Segment Start: Source information
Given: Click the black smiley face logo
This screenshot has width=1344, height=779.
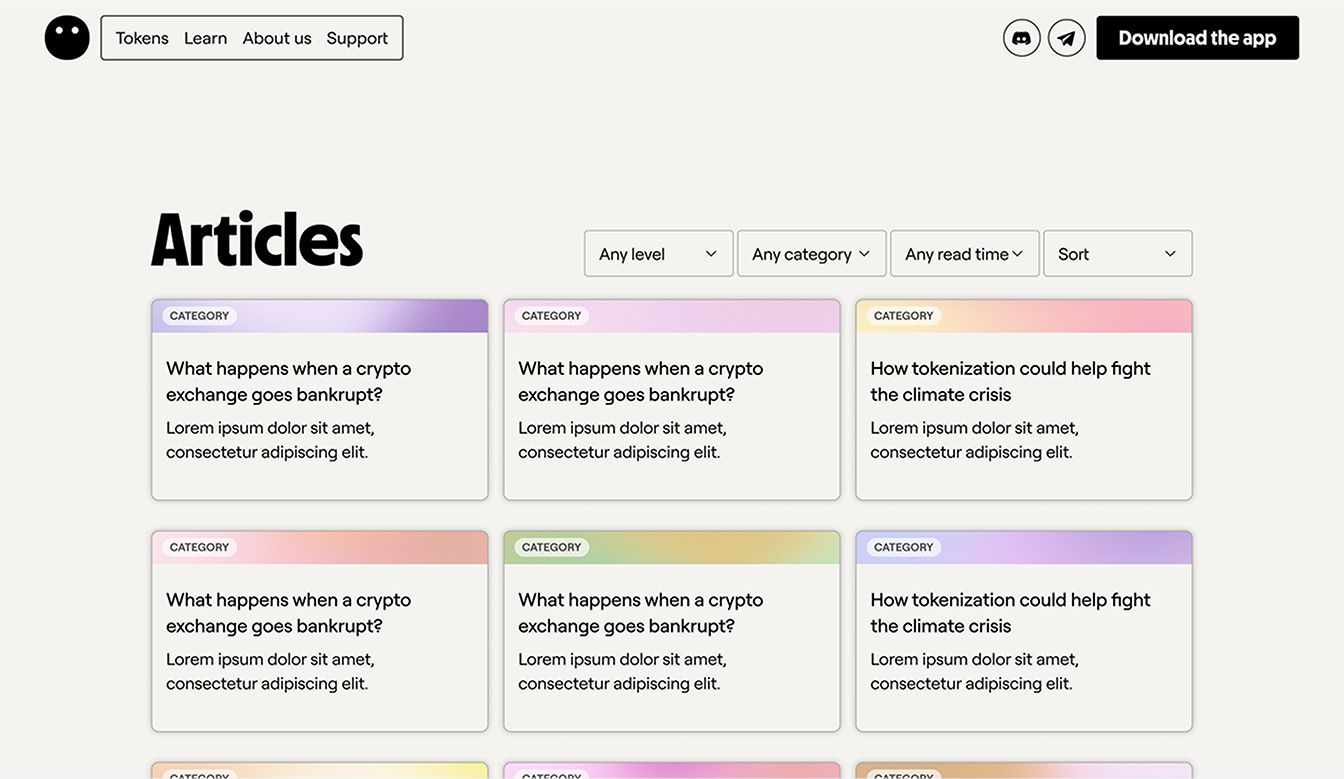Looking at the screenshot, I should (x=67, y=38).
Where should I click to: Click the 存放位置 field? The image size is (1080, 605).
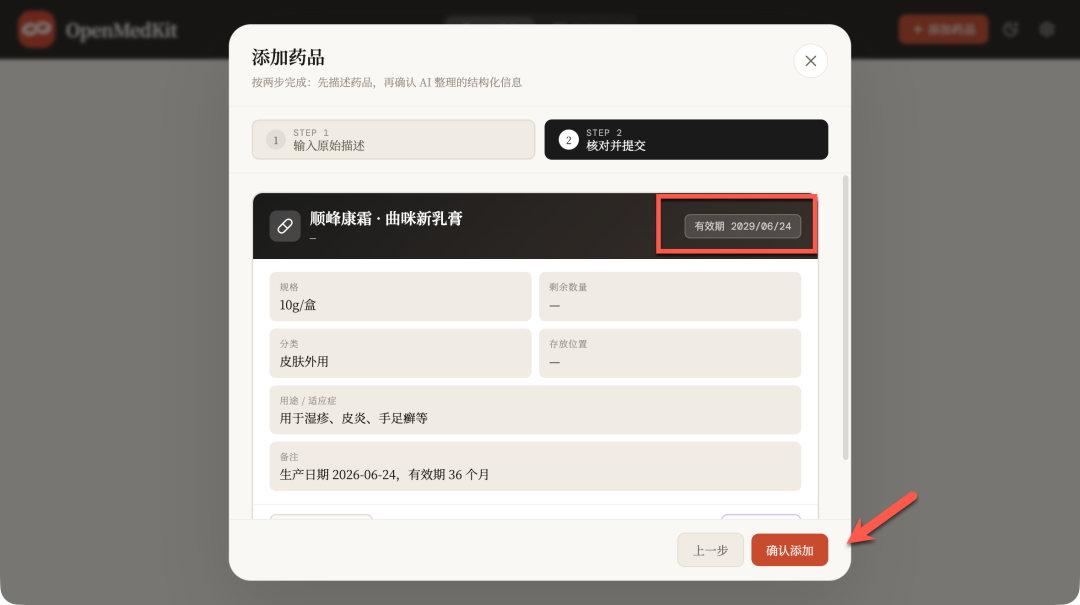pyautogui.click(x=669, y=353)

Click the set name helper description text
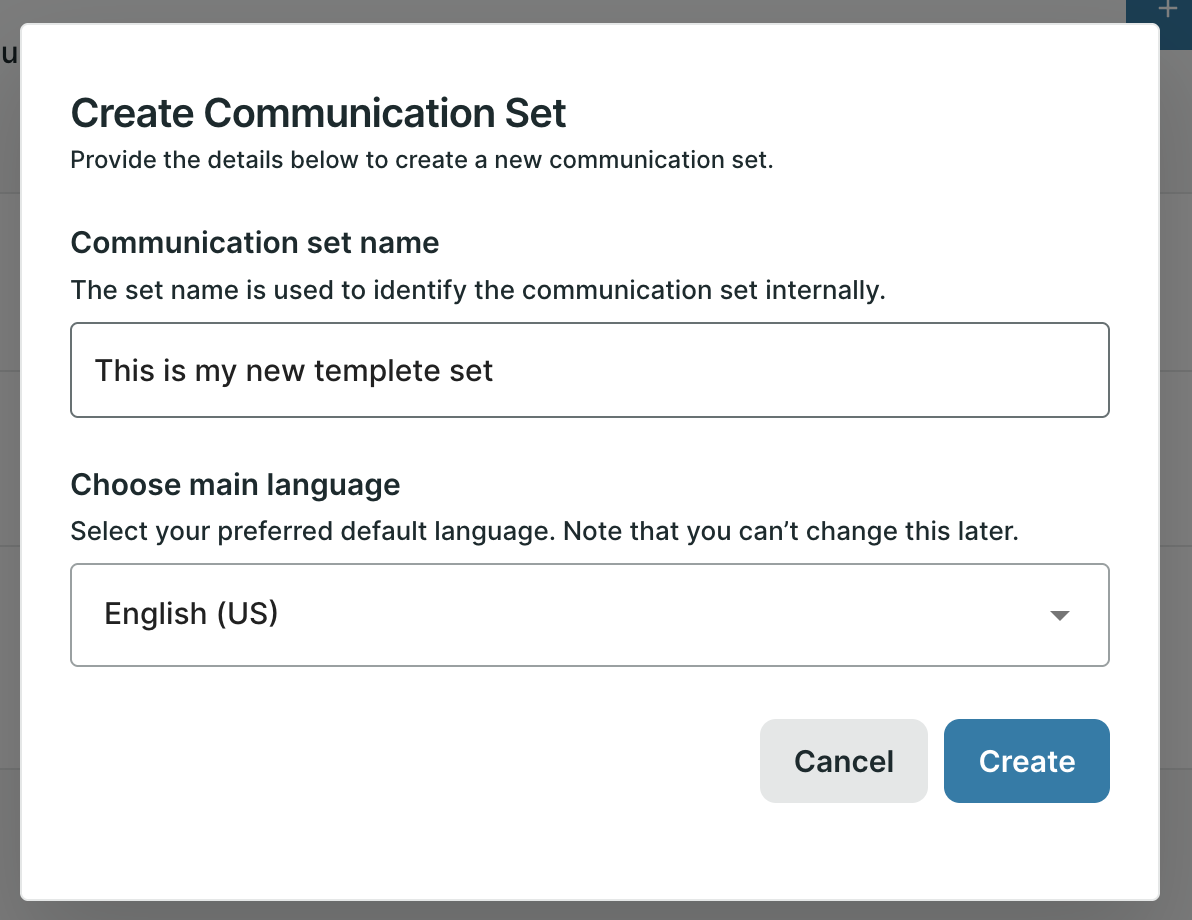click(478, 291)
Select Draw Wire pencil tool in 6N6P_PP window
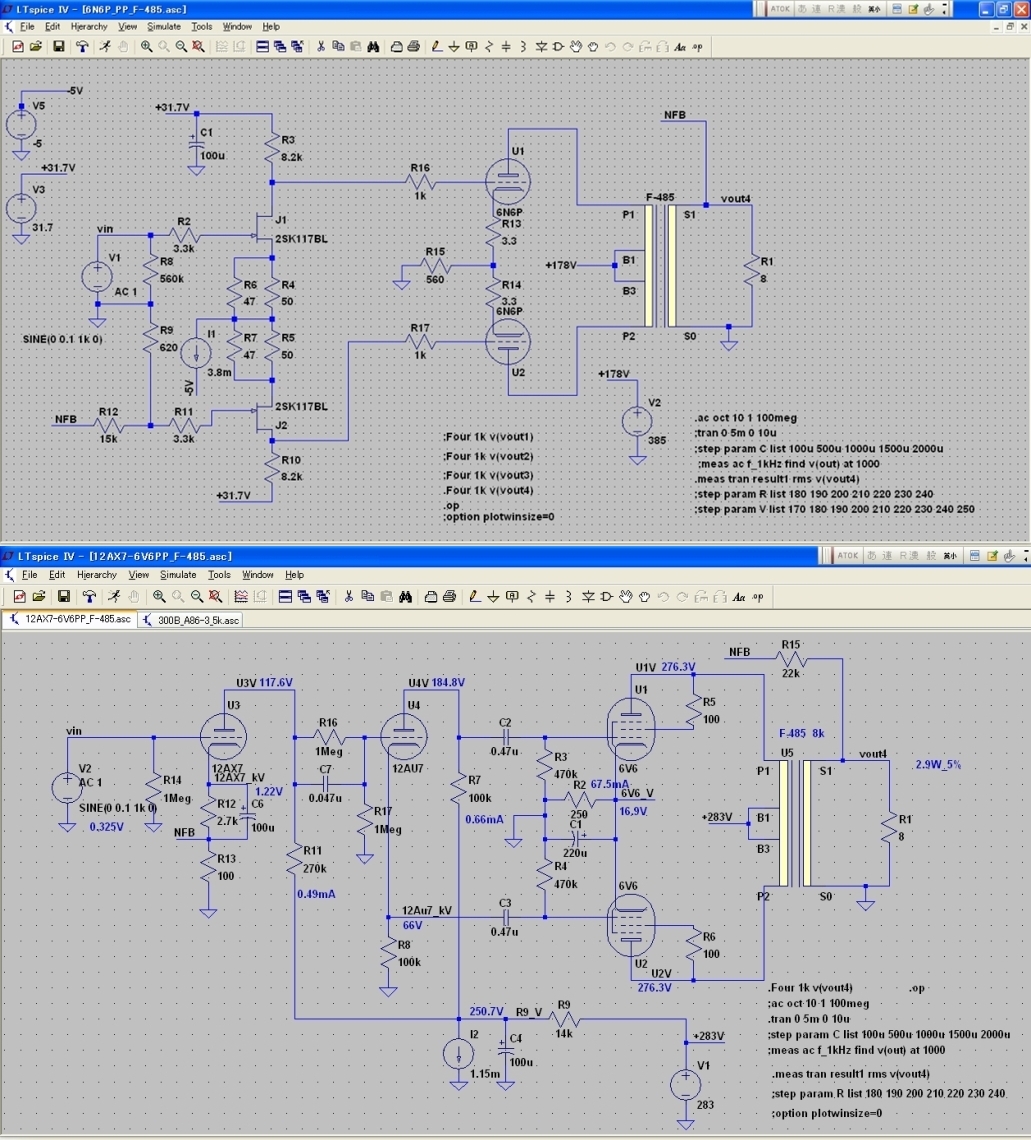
Segment End: Source information
> **Your instructions**
A faithful, word-for-word copy of the records above, pictures left out, is the answer.

> **Answer section**
Given: Click the black smiley face logo
This screenshot has width=1344, height=779.
Looking at the screenshot, I should (x=67, y=38).
Where should I click to: Click the 存放位置 field? The image size is (1080, 605).
pyautogui.click(x=669, y=353)

Click the set name helper description text
click(478, 291)
Select Draw Wire pencil tool in 6N6P_PP window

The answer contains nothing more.